- **What is expected**: Reproduce exactly the lines below from the one containing "You are a computer-use" through the one containing "Instruction: Expand the", including both, and nothing else.

The data below:

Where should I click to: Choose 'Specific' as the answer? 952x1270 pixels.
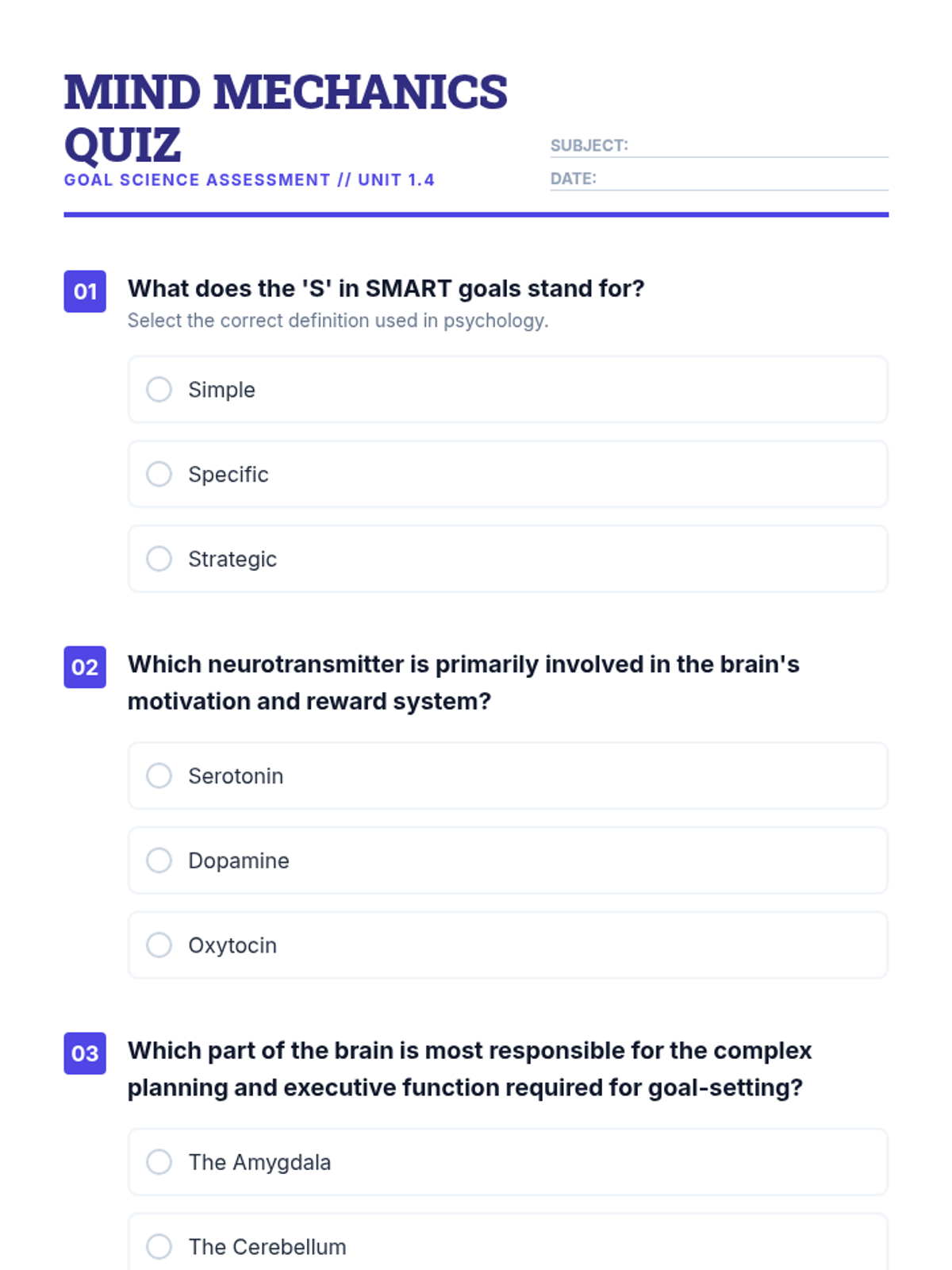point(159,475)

End of The data.
The data below:

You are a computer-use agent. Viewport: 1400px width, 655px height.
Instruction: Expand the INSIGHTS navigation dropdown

End of The data.
The data below:

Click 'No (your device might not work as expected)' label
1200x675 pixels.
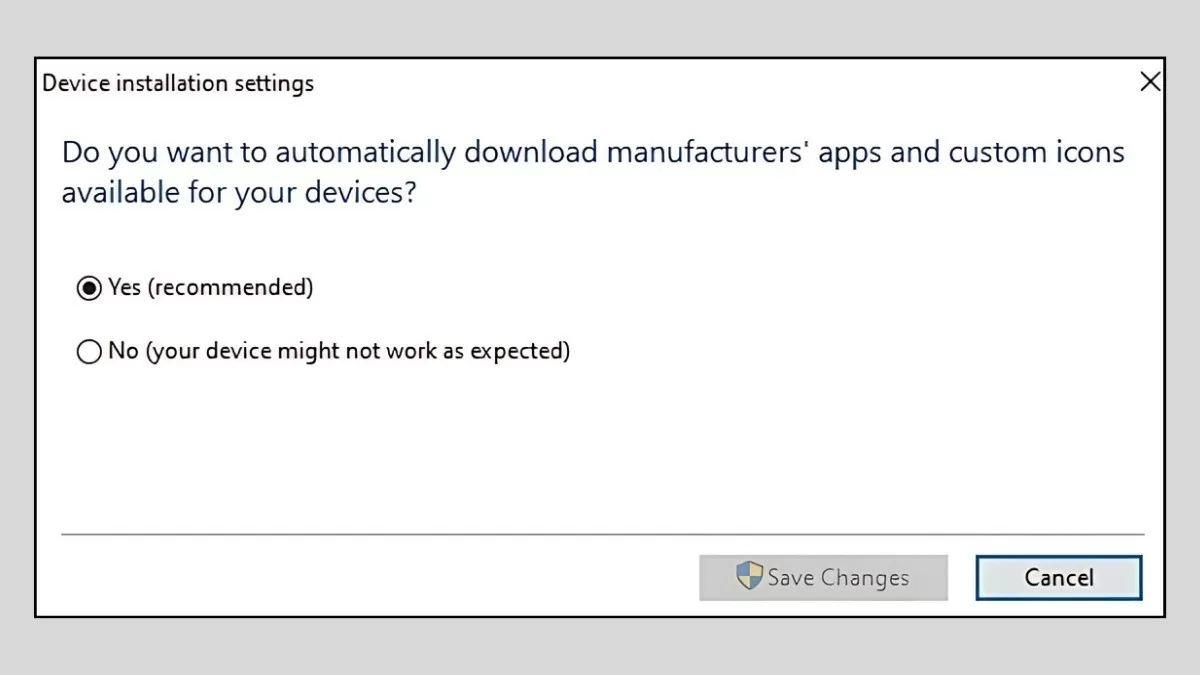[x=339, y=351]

End of The data.

- **Task response**:
You are a computer-use agent. Viewport: 1400px width, 655px height.
Instruction: Expand the INSIGHTS navigation dropdown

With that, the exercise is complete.